Representation Learning for Sketches
Human beings have been creating free-hand sketches, i.e., drawings without precise instruments, since time immemorial. Due to the popularity of touchscreen interfaces, machine learning using sketches has emerged as an interesting problem with a myriad of applications: If we consider sketches as 2D images, we can throw them into off-the-shelf Convolutional Neural Networks (CNNs). While CNNs are designed for static collections of pixels with dense colors and textures, sketches are usually an extremely sparse sequences of strokes which capture high-level abstractions and ideas. Recurrent Neural Networks (RNNs) stick out as a natural architecture for capturing this temporal nature of sketches.

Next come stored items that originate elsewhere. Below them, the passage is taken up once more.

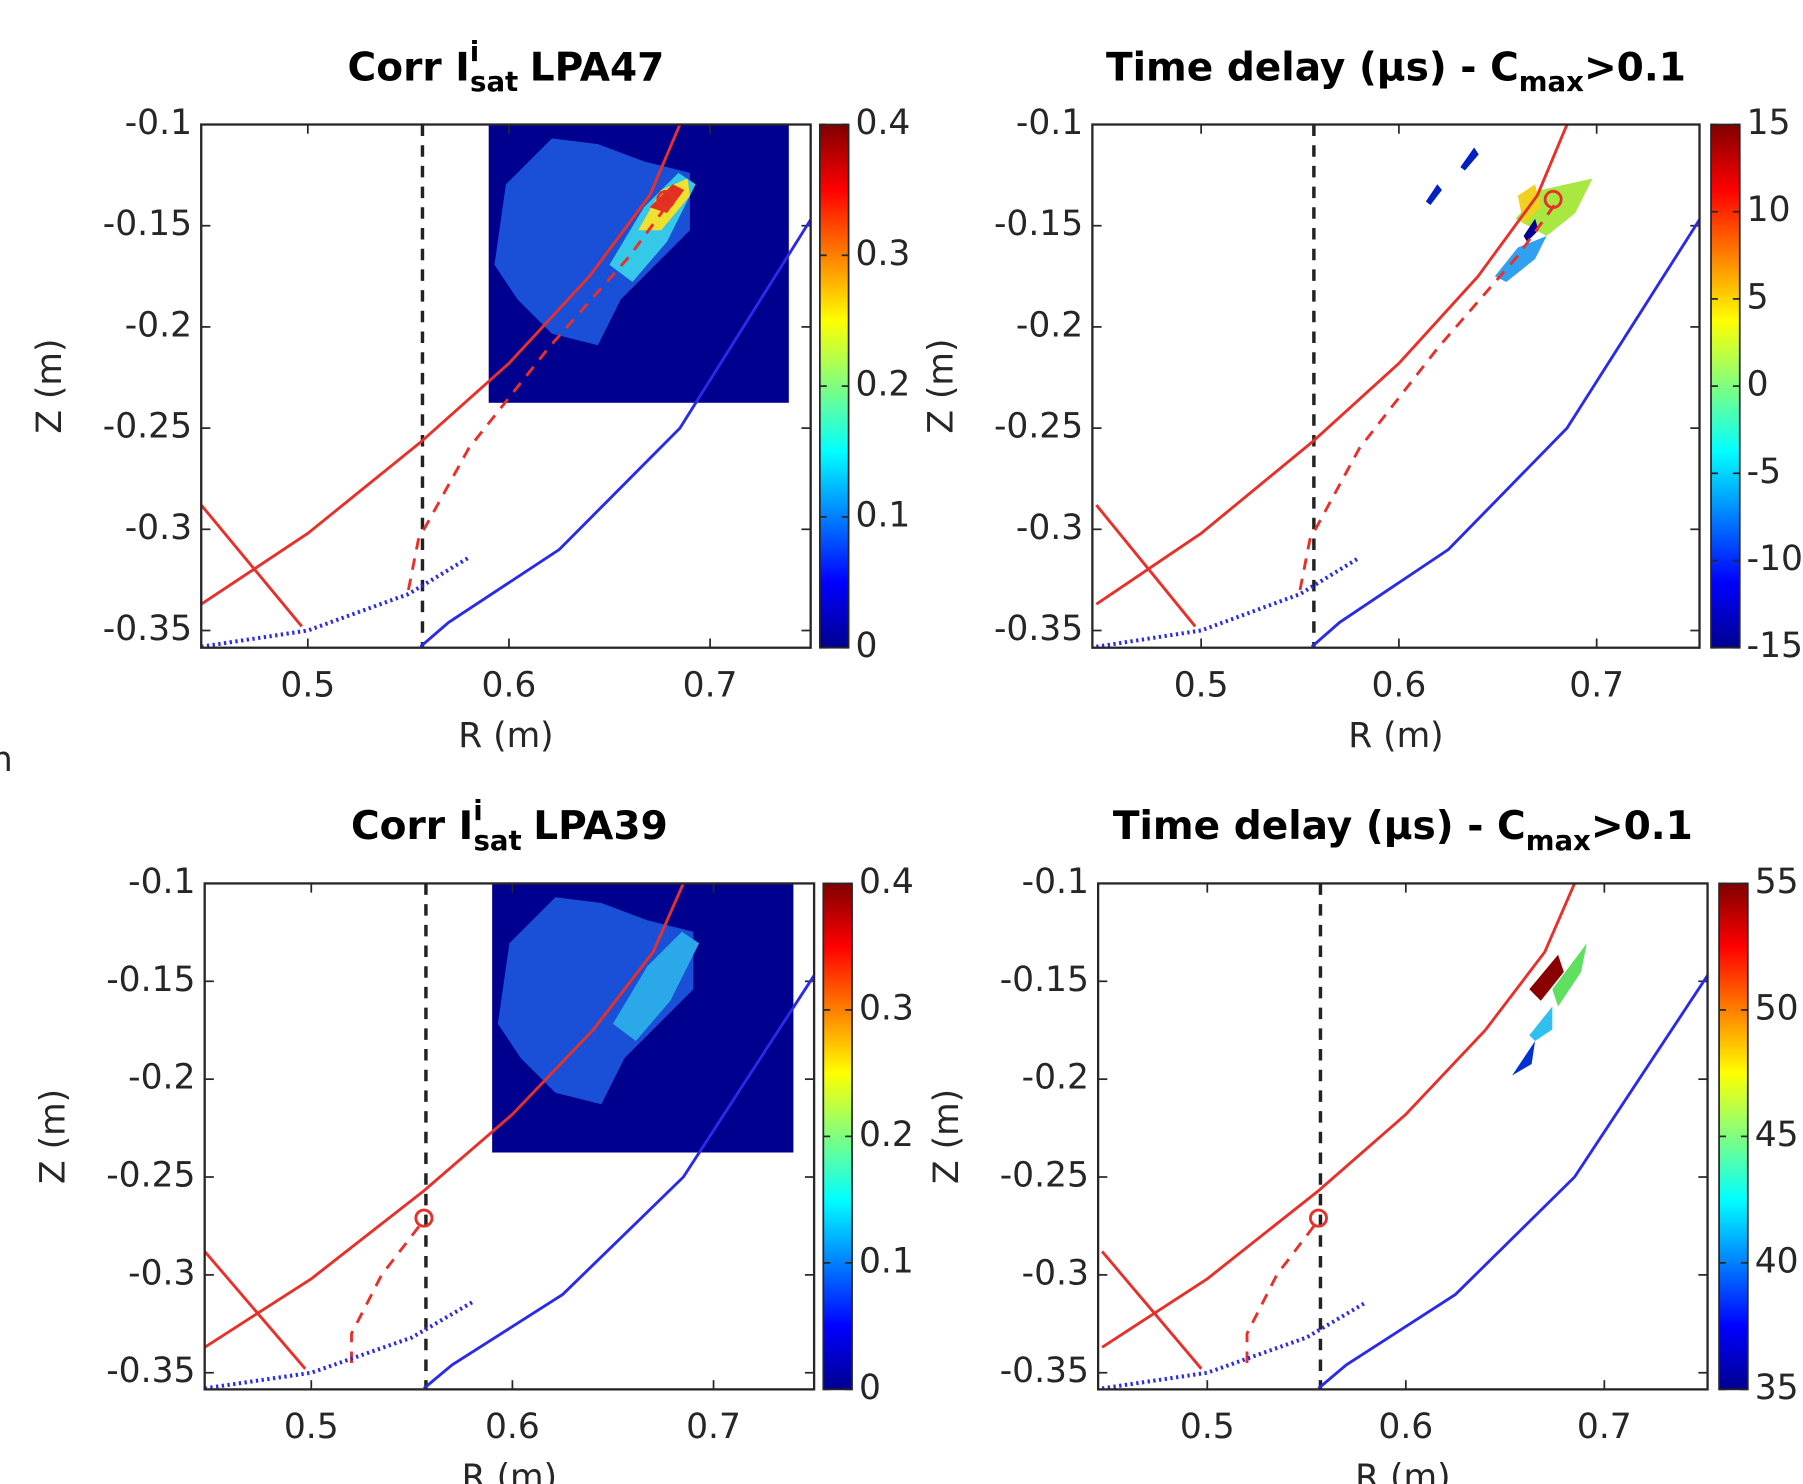 The image size is (1803, 1484). I want to click on colorbar-tick-label: -10, so click(1775, 559).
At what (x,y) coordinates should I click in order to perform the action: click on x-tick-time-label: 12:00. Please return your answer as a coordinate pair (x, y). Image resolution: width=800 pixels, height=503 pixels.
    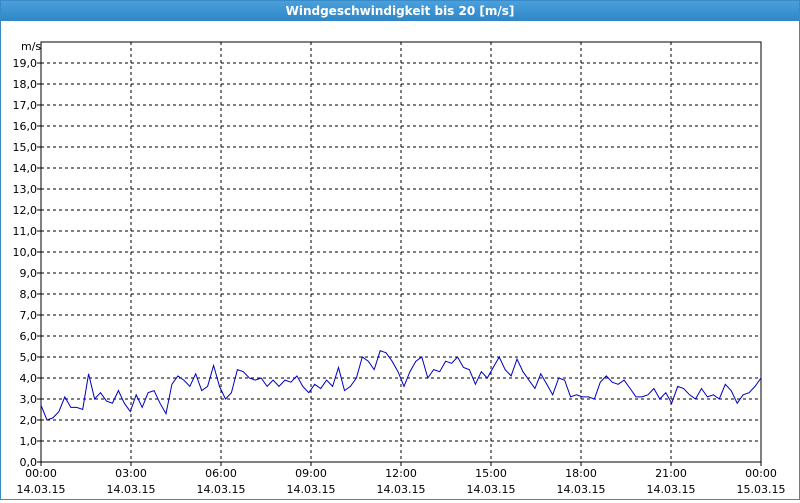
    Looking at the image, I should click on (401, 474).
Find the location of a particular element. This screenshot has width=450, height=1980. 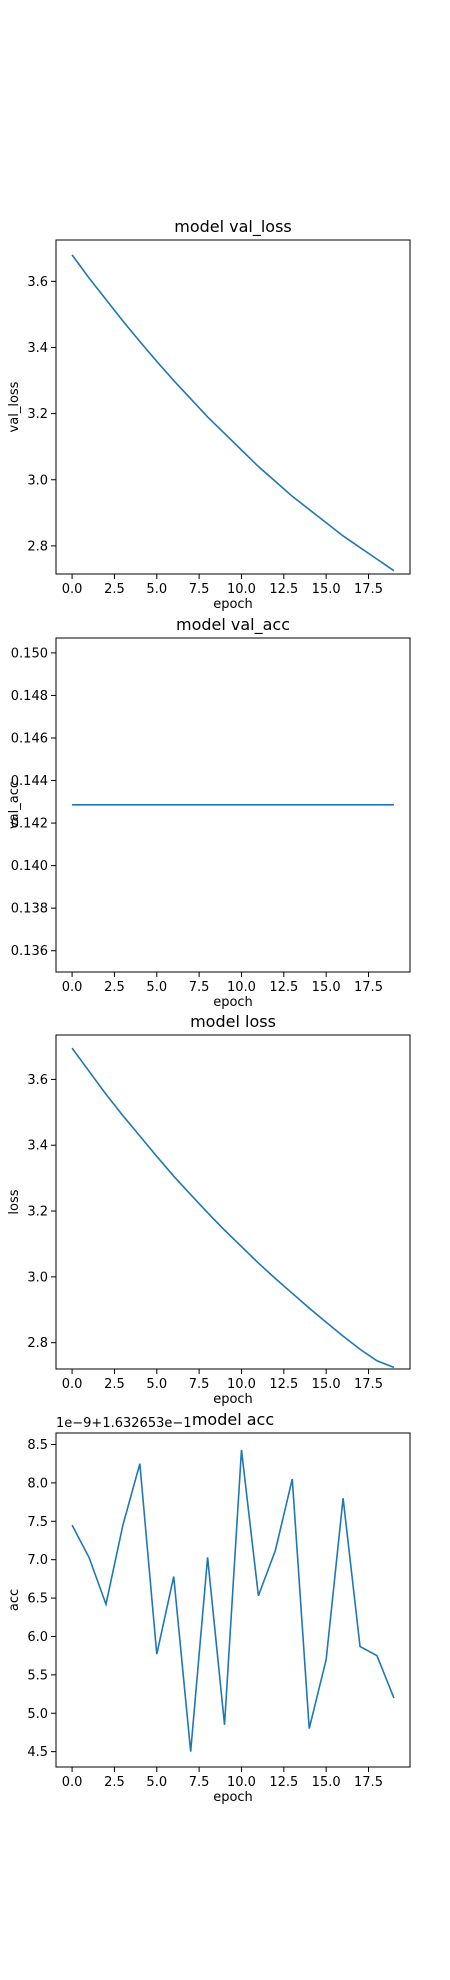

chart-title: model acc is located at coordinates (233, 1420).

Structure vs. temporal order: can we have the best of both worlds?
Sketches as Graphs
We are working on a novel representation of free-hand sketches as sparsely-connected graphs. We assume that sketches are sets of curves and strokes, which are discretized by a set of points representing the graph nodes. Each node encodes spatial, temporal and semantic information. Thus, representing sketches with graphs offers a universal representation that can make use of both the sketch structure (like images) as well as temporal information (like stroke sequences). To exploit these graph structures, we are developing Graph Neural Networks (GNNs) based on the Transformer model [Vaswani et al., 2017].